Downloaded images are stored locally in a structured artist-based directory tree.
data/artists/
{artist_slug}/
{artist_slug}_{venue_tag}_main.jpg (500px)
{artist_slug}_{venue_tag}_hd.jpg (1500px)
Example: data/artists/carl-cox/carl-cox_liv_main.jpg
process_run checks local_path.exists() before skipping. If a file was deleted from disk, it is re-downloaded even if the dedup manifest says it should exist.
Dedup manifest: image_manifest.json tracks downloaded files by dedup key. validate_batch and update_manifest_from_events use a seen_paths set to count unique files (not per-event duplicates).
Local images are uploaded to Cloudflare R2 with dedup and public access configured.
R2Storage initialized with bucket name and credentials from .env. Uses boto3 or native Cloudflare SDK.
upload_local_images() iterates local files. upload(path) does single-file PUT with public ACL.
HEAD {key} checks if object exists. Skip PUT if already present; saves bandwidth.
Custom domain: https://img.vinny.vegas. R2 bucket auto-serves with public ACL (not cloudflare-edge links).
After upload, event.images list is updated with R2 URLs. These URLs are stored in the master database and synced to D1 later.

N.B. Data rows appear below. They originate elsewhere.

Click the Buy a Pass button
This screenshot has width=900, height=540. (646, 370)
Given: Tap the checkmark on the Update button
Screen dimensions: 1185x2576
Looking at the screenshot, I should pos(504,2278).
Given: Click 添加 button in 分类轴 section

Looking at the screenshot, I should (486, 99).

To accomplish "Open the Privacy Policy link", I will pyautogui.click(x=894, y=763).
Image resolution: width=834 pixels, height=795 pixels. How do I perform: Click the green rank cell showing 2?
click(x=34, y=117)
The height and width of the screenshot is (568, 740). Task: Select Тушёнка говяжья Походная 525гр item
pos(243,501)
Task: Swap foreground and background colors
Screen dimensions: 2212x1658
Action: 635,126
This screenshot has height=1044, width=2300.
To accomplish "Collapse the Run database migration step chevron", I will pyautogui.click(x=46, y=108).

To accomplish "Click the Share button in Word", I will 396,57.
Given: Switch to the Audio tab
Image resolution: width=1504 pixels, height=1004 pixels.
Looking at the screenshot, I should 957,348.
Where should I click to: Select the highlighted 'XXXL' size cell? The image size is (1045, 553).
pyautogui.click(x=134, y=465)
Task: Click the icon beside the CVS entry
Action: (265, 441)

After R2 upload completes, the master database is exported to D1 with artist_image_url populated from R2.
| Column | Type | Source |
|---|---|---|
id |
UUID | Event key (immutable) |
artist_name |
TEXT | event.artist_name |
artist_slug |
TEXT | Slugified name (for dedup) |
artist_image_url |
TEXT | https://img.vinny.vegas/{path} |
venue_tag |
TEXT | Short code (liv, xs, ebc, etc.) |
Design Insights
process_run() verifies local_path.exists() before skipping. This catches cases where files are manually deleted or corrupted. Without this check, a deleted file would be permanently skipped if already in the manifest.
mode="json" when storing values that will be serialized later. Pydantic Path and datetime objects in FieldChange history cause json.dump() to crash if not serialized first. Example: event.model_dump(mode="json") before storing in cache.